*Required task:*
Render every line of the entries below as a Markdown table with two columns, No. and Text. Number each row and leave out blank lines.

*Input:*
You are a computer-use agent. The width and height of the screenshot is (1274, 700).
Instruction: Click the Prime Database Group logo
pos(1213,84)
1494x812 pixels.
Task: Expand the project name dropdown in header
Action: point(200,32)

*In response:*
| No. | Text |
|---|---|
| 1 | You are a computer-use agent. The width and height of the screenshot is (1274, 700). |
| 2 | Instruction: Click the Prime Database Group logo |
| 3 | pos(1213,84) |
| 4 | 1494x812 pixels. |
| 5 | Task: Expand the project name dropdown in header |
| 6 | Action: point(200,32) |